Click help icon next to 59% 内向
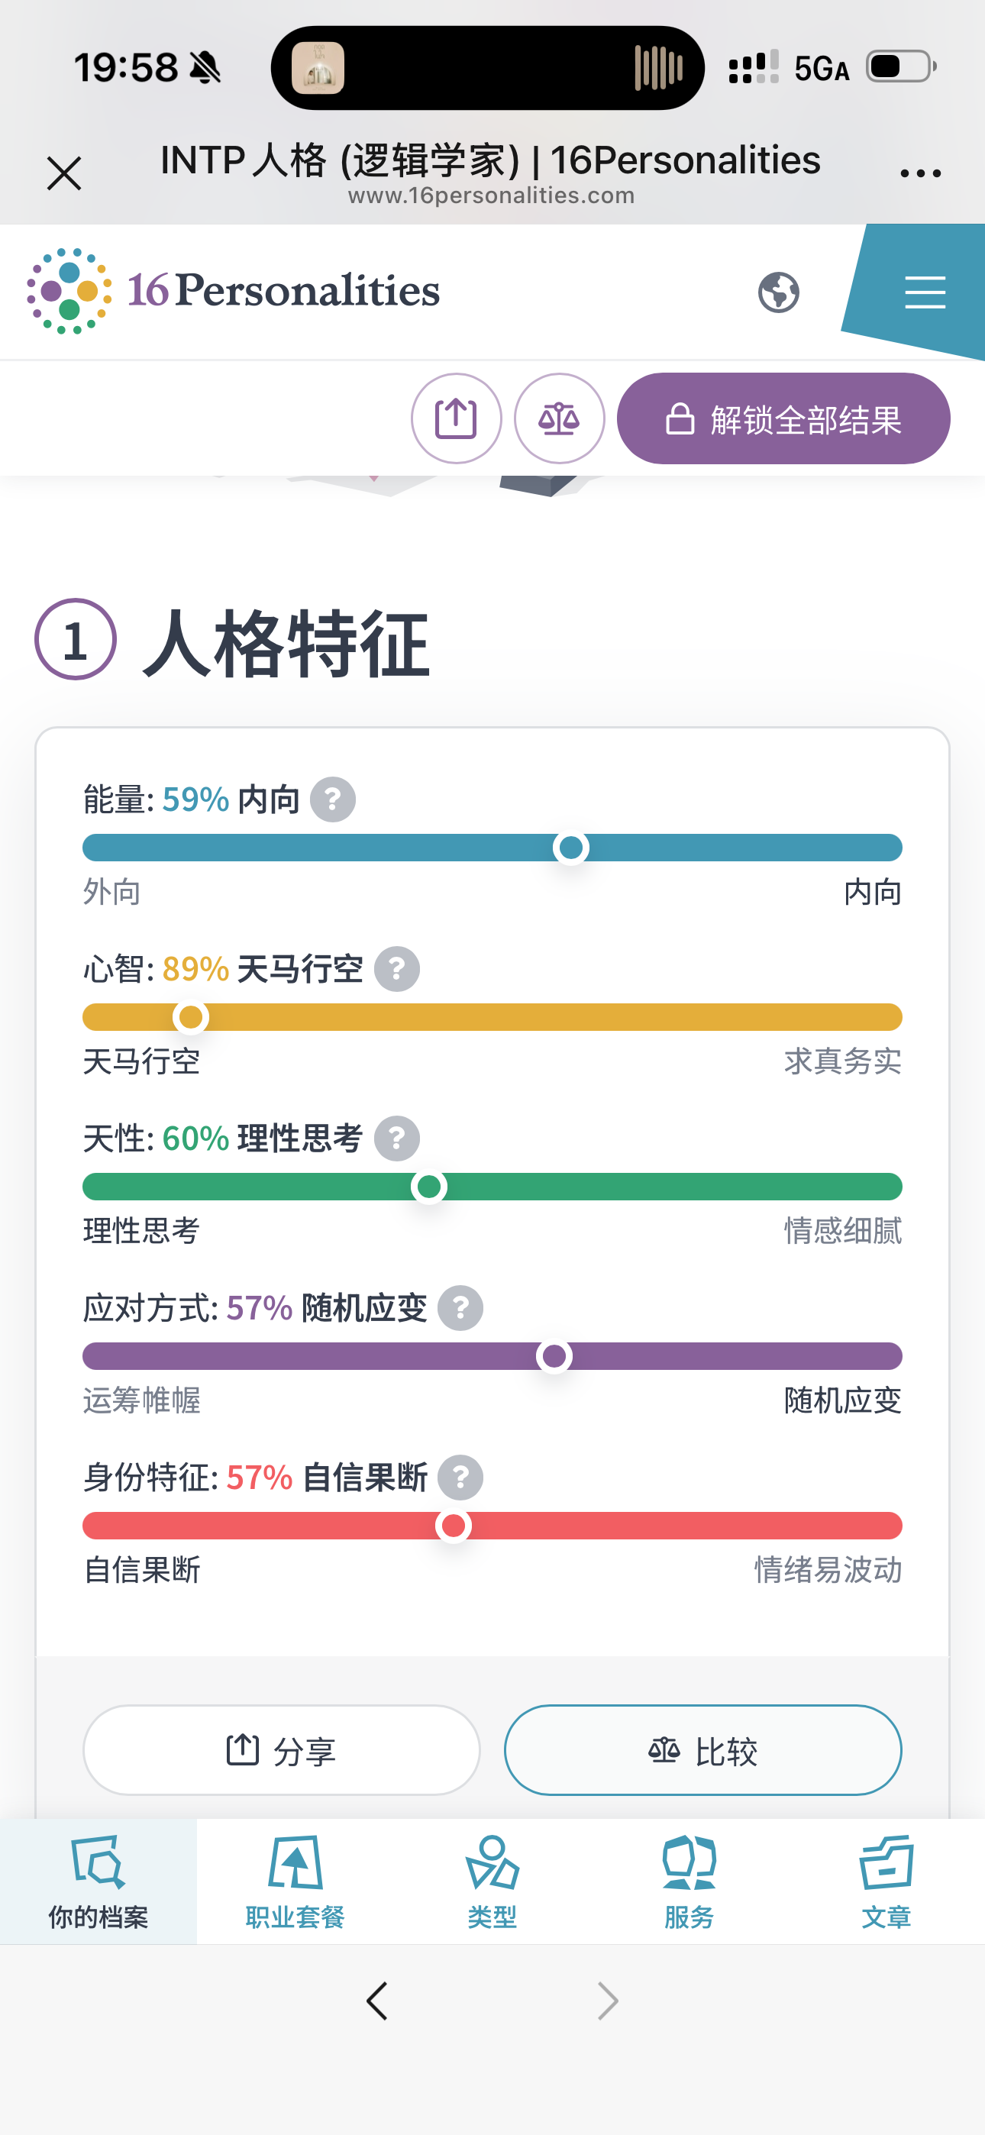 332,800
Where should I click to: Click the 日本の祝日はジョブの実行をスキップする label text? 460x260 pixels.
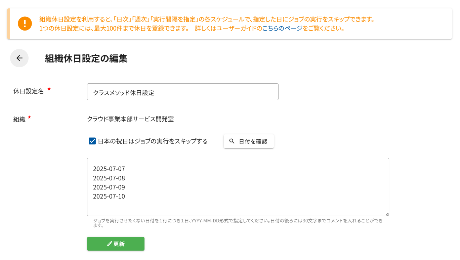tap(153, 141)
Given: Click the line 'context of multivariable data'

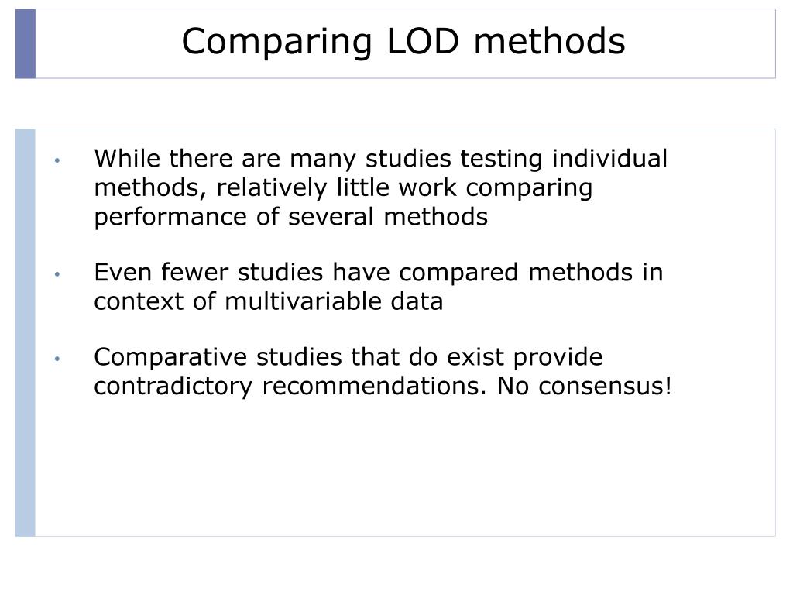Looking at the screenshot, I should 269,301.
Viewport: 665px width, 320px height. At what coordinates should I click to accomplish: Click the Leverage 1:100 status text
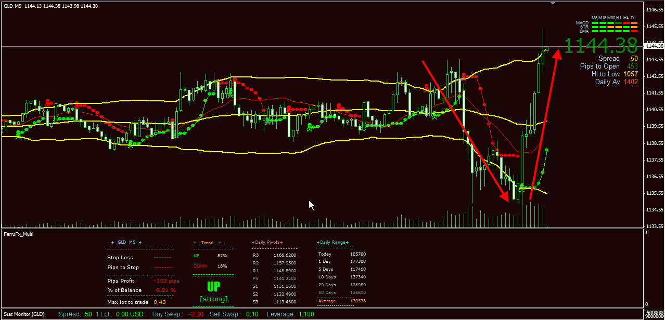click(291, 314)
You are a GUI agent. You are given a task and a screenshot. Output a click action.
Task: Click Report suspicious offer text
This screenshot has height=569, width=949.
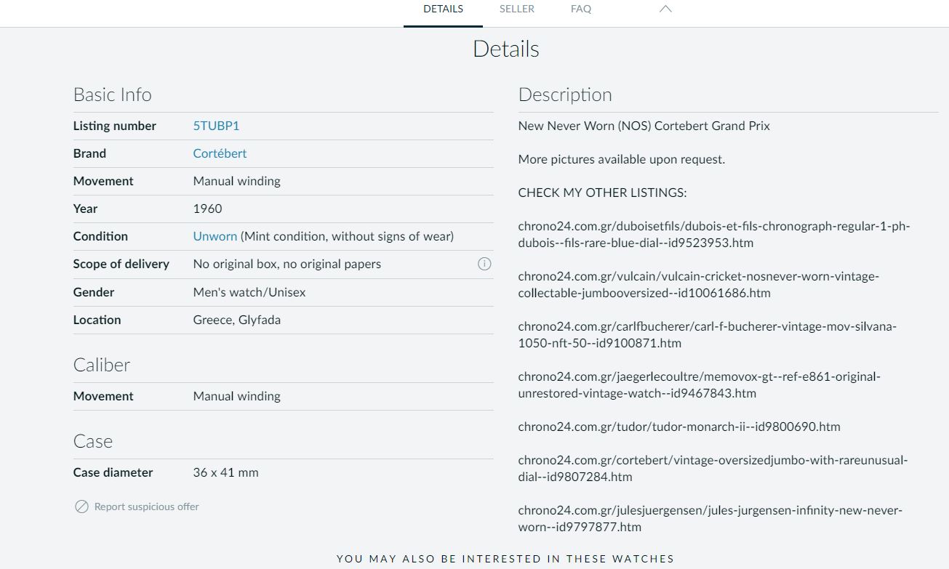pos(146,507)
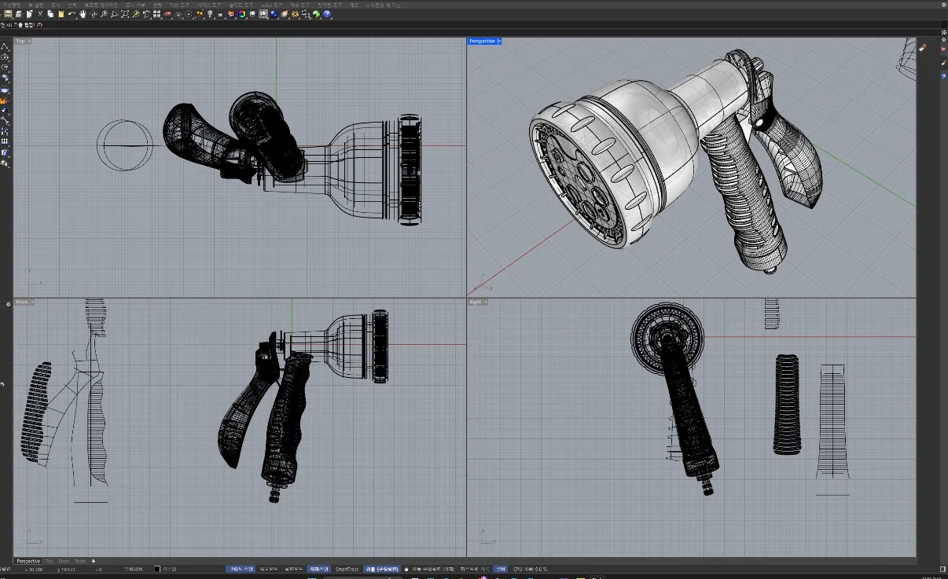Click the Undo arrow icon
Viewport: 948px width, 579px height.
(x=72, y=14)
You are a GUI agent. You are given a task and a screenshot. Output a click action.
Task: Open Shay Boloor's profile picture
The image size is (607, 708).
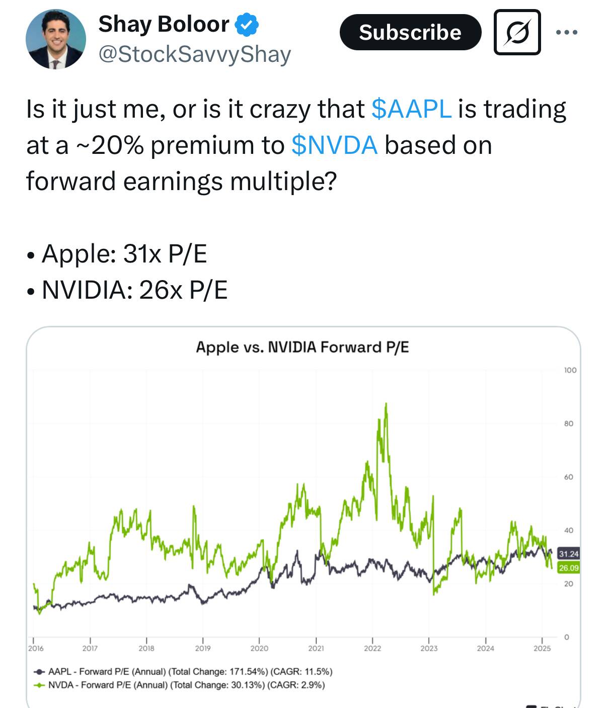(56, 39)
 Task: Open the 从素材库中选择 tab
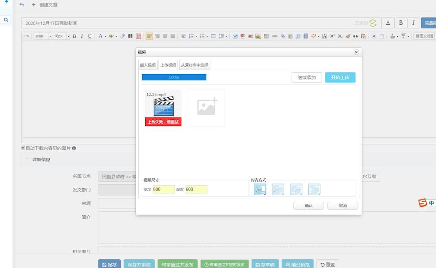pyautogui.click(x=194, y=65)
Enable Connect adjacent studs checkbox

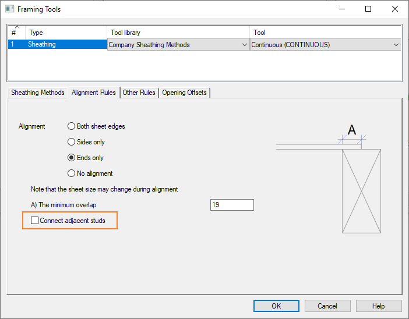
----------
Write out, word for word, the lines running from the one containing "The image size is (607, 708)." to the end of the data above; the pictures are to be left out.

■ **Written response**
The image size is (607, 708).
(56, 39)
 Task: Open the 从素材库中选择 tab
pyautogui.click(x=194, y=65)
Enable Connect adjacent studs checkbox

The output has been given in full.